Johnny Evers and His Three T206 Cards
Here’s a closer look at the three cards of Hall of Famer Johnny Evers in the T206 set
Like many Hall of Famers found in the T206 set, Johnny Evers is found on more than one card. And just like the others, the three aren’t really equals in terms of rarity, prestige, or price.
The second baseman for the Chicago Cubs formed a trio with infielders Joe Tinker and Frank Chance that is still remembered to this day for their double play combination (Tinker to Evers to Chance), referenced in a famous poem, “Baseball’s Sad Lexicon.”
Evers was not an offensive standout but he won the 1914 National League Most Valuable Player Award. He was also clutch in the postseason, helping the Cubs to three World Series titles. While he was only a career .270 hitter, he excelled in the World Series, batting a combined .316 (including a .438 average in his final World Series in that 1914 season).
While Evers has three cards in the T206 tobacco card set, he technically only has two different poses. One of those is a portrait card as shown here. As is the case with other portraits in the set, Evers’ portrait is highly sought after. His card has a solid green background and we get a really nice picture of him.
The other pose features the Hall of Famer wielding a bat and that pose was used on two different cards. While the same pose was used to create both cards, we see that the two pictures are quite different. And consequently, the two are viewed quite differently by collectors.

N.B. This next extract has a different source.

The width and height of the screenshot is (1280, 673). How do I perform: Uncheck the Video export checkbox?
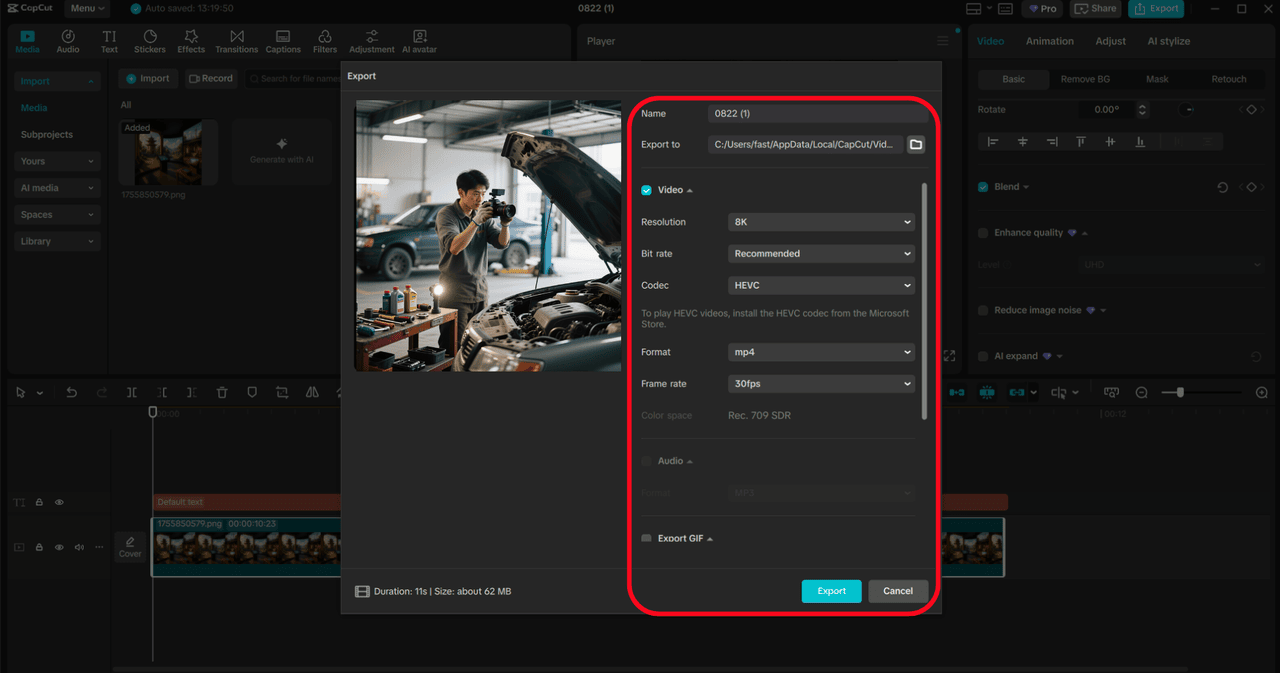[x=646, y=190]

One of the cards features Evers in a ‘Chicago’ jersey while the other pictures him with ‘Cubs’ on the front instead. That variation was seen in other players, too, including Hall of Fame teammate Joe Tinker, who has four cards in the set.
Even beyond that difference, there’s more here. The backgrounds are different as the Chicago card has a sunset or sunrise while the Cubs card has a blue sky background. There’s a slightly different backdrop in terms of the stadium behind him. Then there are, of course, the slightly different artistic renditions. Most notably, the Chicago jersey card is a slightly more ‘up close’ version as Evers appears larger.
There are three Evers cards but what can we say about them in terms of rarity and price? In other words, which are the better ones to have?
Evers’ Chicago jersey card is generally the least valuable of the three. By far, it certainly appears to be the most common.
PSA has graded more than 1,100 of those to date, which is easily the most of the three Evers cards (and nearly twice as many as the next highest card). Next in terms of perceived rarity would be the portrait, with more than 600 graded. The rarest of the three appears to be the Cubs batting variation of the card with fewer than 500 graded so far.
The Evers Cubs batting card has long been known as the key one in the group. Many long-time collectors have come to identify this one as the key Evers cards. Portraits have really caught on, though, and even though it may not be quite as rare, these days, it often sells for about the same or even more than the Cubs batting card.
Low-grade Chicago batting cards of Evers start around $75 or so. Meanwhile, it’s difficult to get either of the other two variations for much less than $125 these days. There are exceptions to that with very low-grade cards, obviously. But that’s a good starting point in general.